**Texto de origem**

Enunciado (Questão inédita — estilo CESPE/CEBRASPE):
Maria, presidente de uma ONG de defesa dos direitos das pessoas com deficiência, foi convidada pelo Supremo Tribunal Federal para participar de audiência pública sobre a regulamentação da acessibilidade em espaços públicos. Durante a audiência, Maria apresentou dados técnicos, relatos de experiências vividas e sugestões normativas. Com base na teoria de Peter Häberle, assinale a alternativa correta:
(A) A participação de Maria na audiência pública é irrelevante do ponto de vista jurídico, pois apenas os órgãos estatais têm legitimidade para interpretar a Constituição.
(B) Maria atua como intérprete da Constituição em sentido amplo, contribuindo para a democratização do processo hermenêutico constitucional.
(C) A teoria de Häberle não se aplica ao caso, pois audiências públicas são meros procedimentos consultivos, sem força vinculante.
(D) A atuação de Maria viola o princípio da separação dos poderes, pois compete exclusivamente ao Poder Judiciário interpretar a Constituição.
(E) A participação de Maria configura usurpação de competência constitucional, já que cidadãos comuns não podem influenciar decisões do STF.
Gabarito: B
(A) Incorreta: A teoria de Häberle rompe exatamente com a ideia de que apenas órgãos estatais são intérpretes legítimos da Constituição. Maria, como representante de um grupo social, é intérprete em sentido amplo (ou pré-intérprete).
(B) Correta: Maria atua como intérprete da Constituição em sentido amplo, conforme a teoria de Häberle. Sua participação na audiência pública democratiza o processo interpretativo, fornecendo ao STF elementos técnicos, sociais e práticos que enriquecem a decisão.
(C) Incorreta: Ainda que as audiências públicas não tenham caráter vinculante, elas são instrumentos de legitimação democrática das decisões do STF. Häberle valoriza exatamente essa abertura dialógica.
(D) Incorreta: Não há violação à separação dos poderes. A participação de atores sociais no processo interpretativo não retira do Judiciário a competência para decidir; apenas o auxilia com informações e perspectivas plurais.

**Tarefa**
Retome o texto sobre a teoria de Peter Häberle e dê continuidade a ele a partir da última frase apresentada. Os itens não têm relação com o texto.

(Dados coletados)
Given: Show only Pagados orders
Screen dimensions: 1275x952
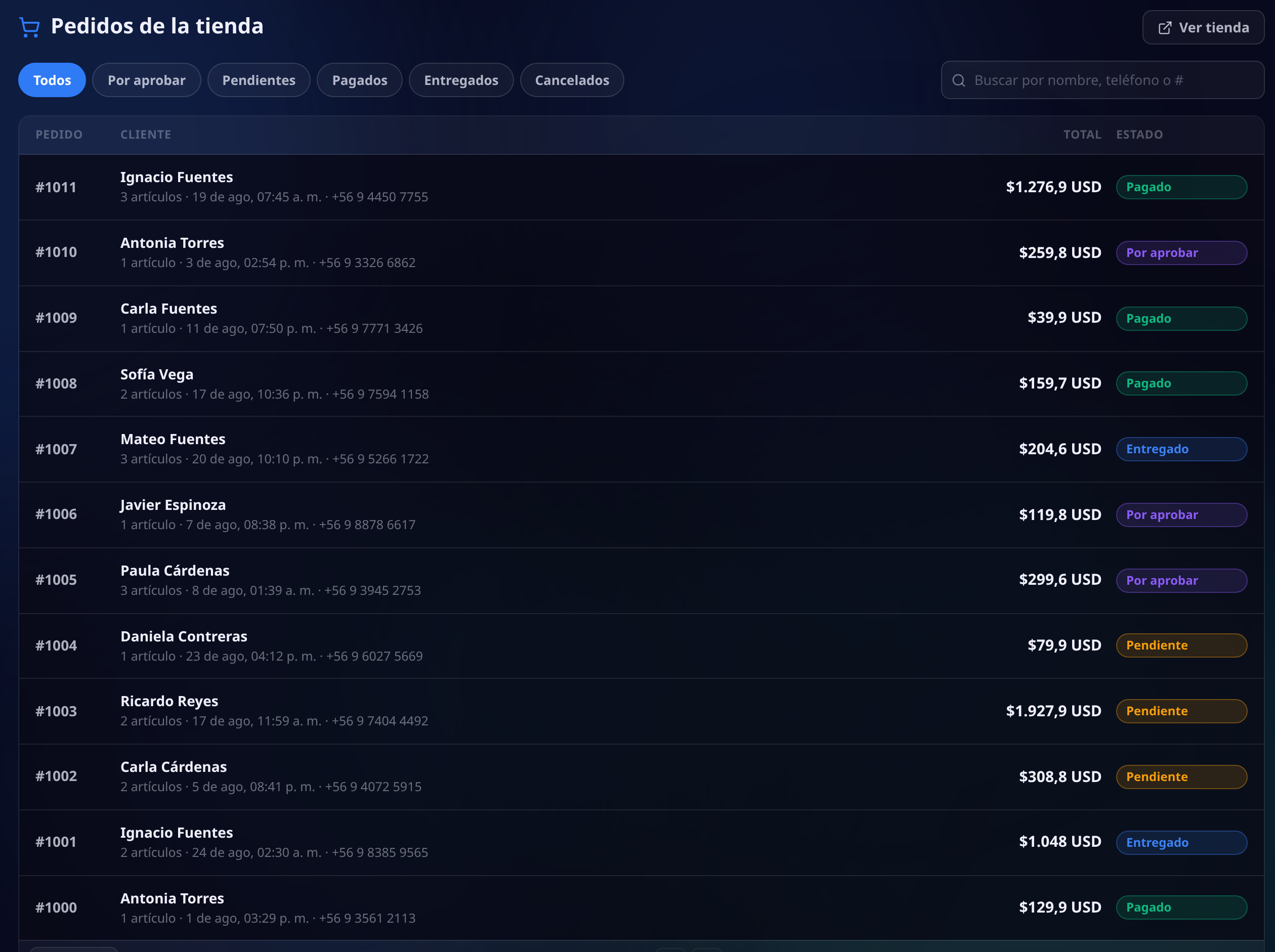Looking at the screenshot, I should pos(360,80).
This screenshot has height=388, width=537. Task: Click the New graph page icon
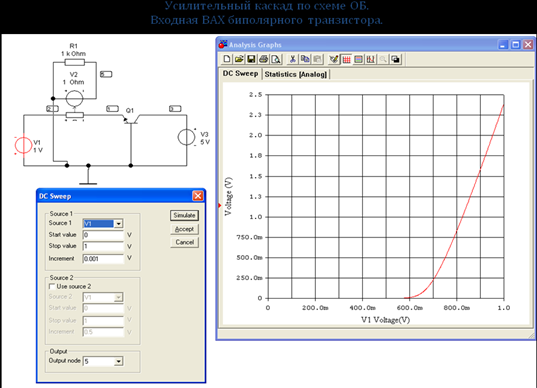pos(227,59)
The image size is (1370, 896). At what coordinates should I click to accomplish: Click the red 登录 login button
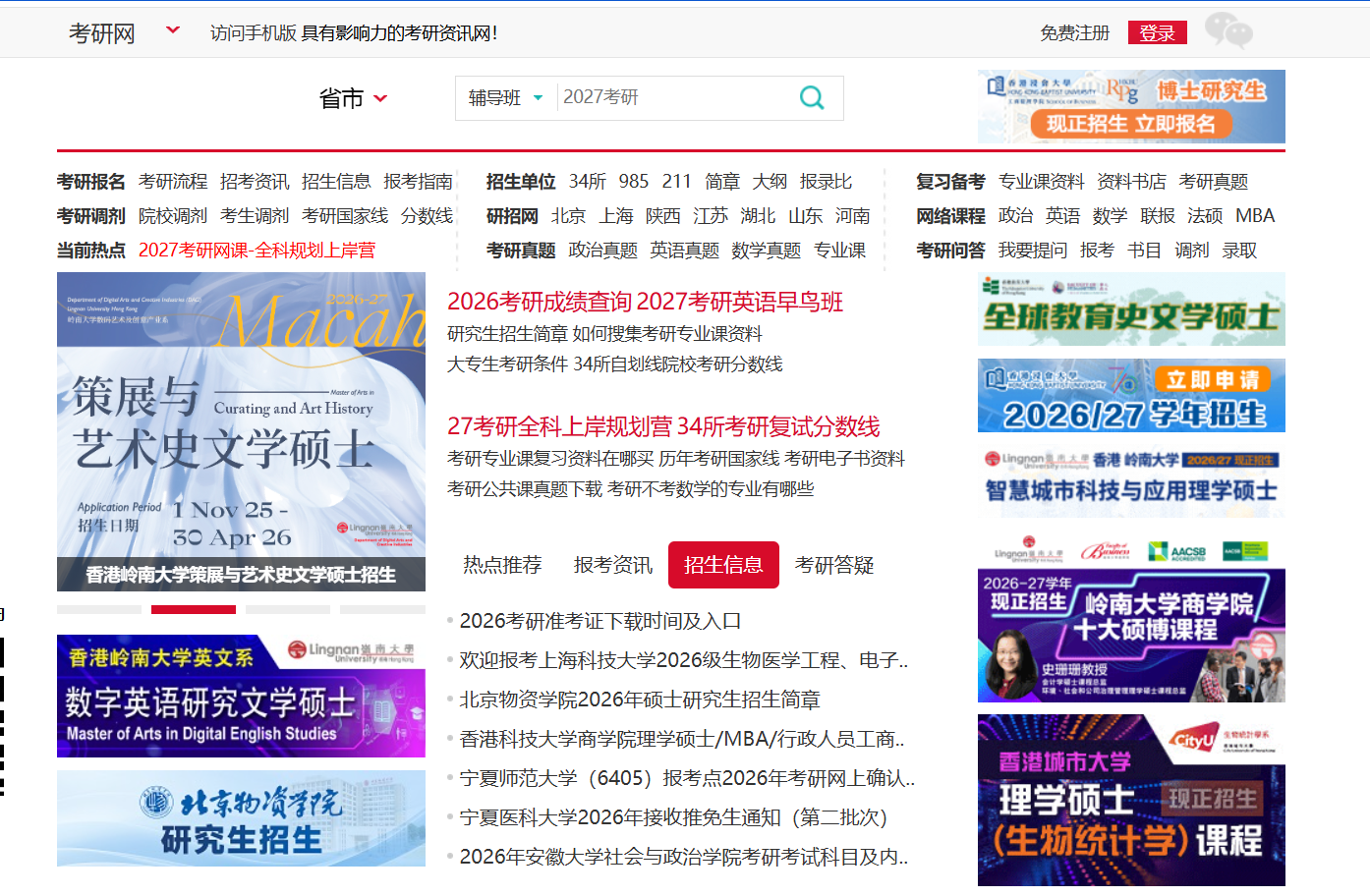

**Resposta**
(E) Incorreta: Não há usurpação de competência. A teoria de Häberle defende justamente que cidadãos, ONGs, universidades e outros atores sociais podem e devem influenciar a interpretação constitucional, sem que isso configure ingerência indevida.
Conclusão: Häberle e o futuro do constitucionalismo democrático
Peter Häberle nos deixou um legado inestimável: a Constituição como obra coletiva, viva, dinâmica e democrática. Sua morte, em 6 de outubro de 2025, encerra uma trajetória brilhante, mas não encerra a influência de suas ideias — que continuam a inspirar juristas, movimentos sociais e instituições em todo o mundo.
Para o concurseiro estratégico, dominar a teoria de Häberle não é luxo acadêmico: é necessidade prática. O tema aparece em questões objetivas, dissertativas, peças processuais e entrevistas de títulos. Mais do que isso: compreender Häberle é compreender o próprio sentido da Constituição de 1988 — uma Constituição cidadã, aberta, plural e democrática.
Dica final: Anote os exemplos práticos (amicus curiae, audiências públicas, pensamento das possibilidades) e treine questões anteriores. Häberle é um tema “curinga” em provas de alto nível — e agora, com seu falecimento, pode ganhar ainda mais protagonismo nas próximas provas. A Constituição é de todos. Häberle nos ensinou isso. Cabe a nós, futuros magistrados, promotores, defensores e procuradores, honrar esse legado.